+++ TASK INPUTS

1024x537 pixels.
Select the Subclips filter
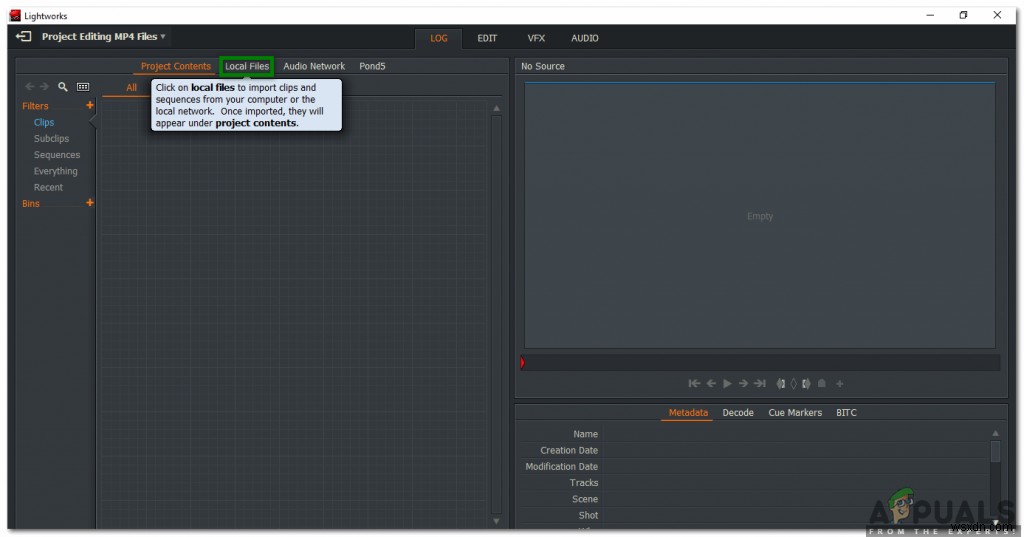pyautogui.click(x=51, y=139)
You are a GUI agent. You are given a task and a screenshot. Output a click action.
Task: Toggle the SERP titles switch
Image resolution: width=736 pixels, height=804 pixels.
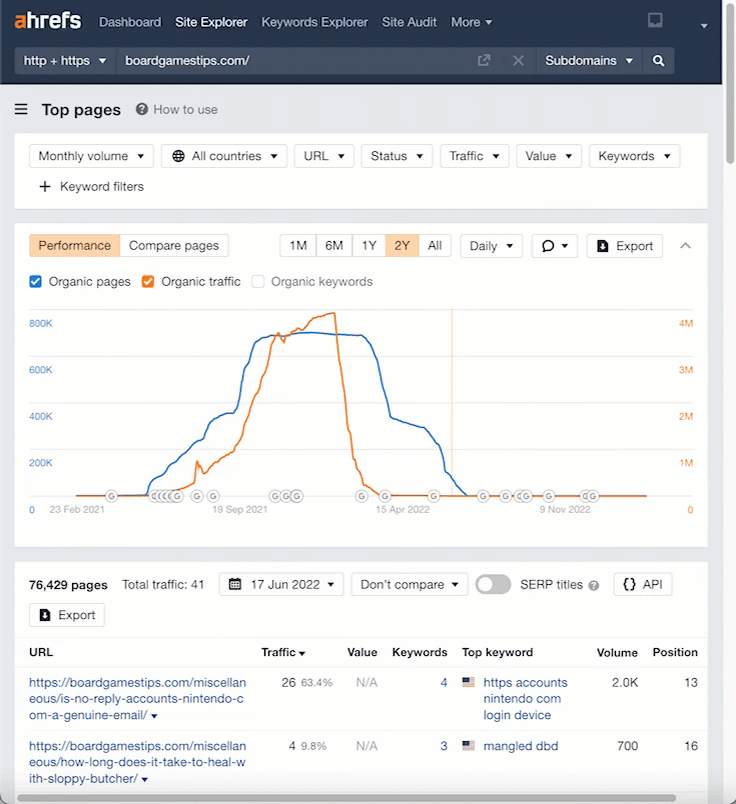493,585
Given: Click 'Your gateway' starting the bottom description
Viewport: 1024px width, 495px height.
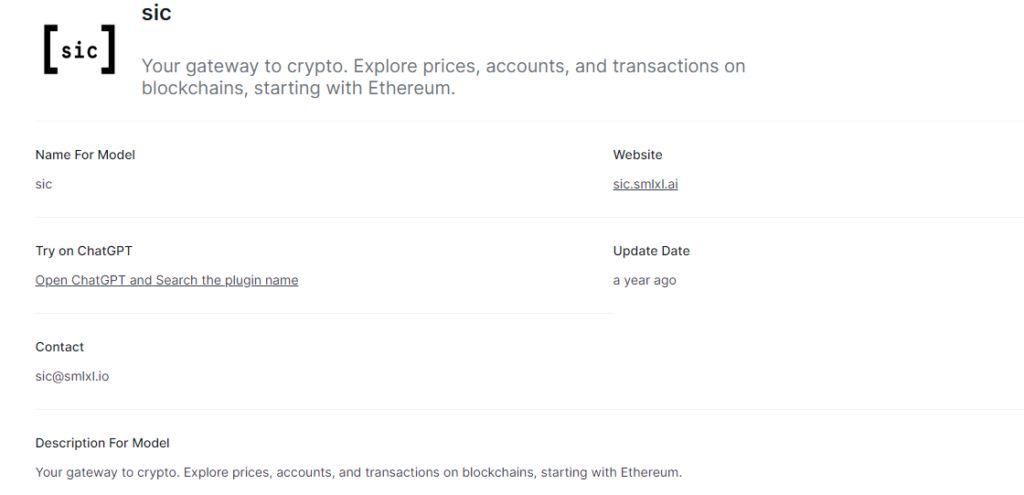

++++++

▸ **WHAT THE TASK REQUIRES**:
Type out the data above once more, exactly, with no images included.

▸ **ANSWER SPACE**:
1024x537 pixels.
Select the Subclips filter
pyautogui.click(x=51, y=139)
You are a GUI agent. You are given a task and a screenshot. Output a click action.
Task: Toggle the SERP titles switch
Image resolution: width=736 pixels, height=804 pixels.
493,585
Given: Click 'Your gateway' starting the bottom description
Viewport: 1024px width, 495px height.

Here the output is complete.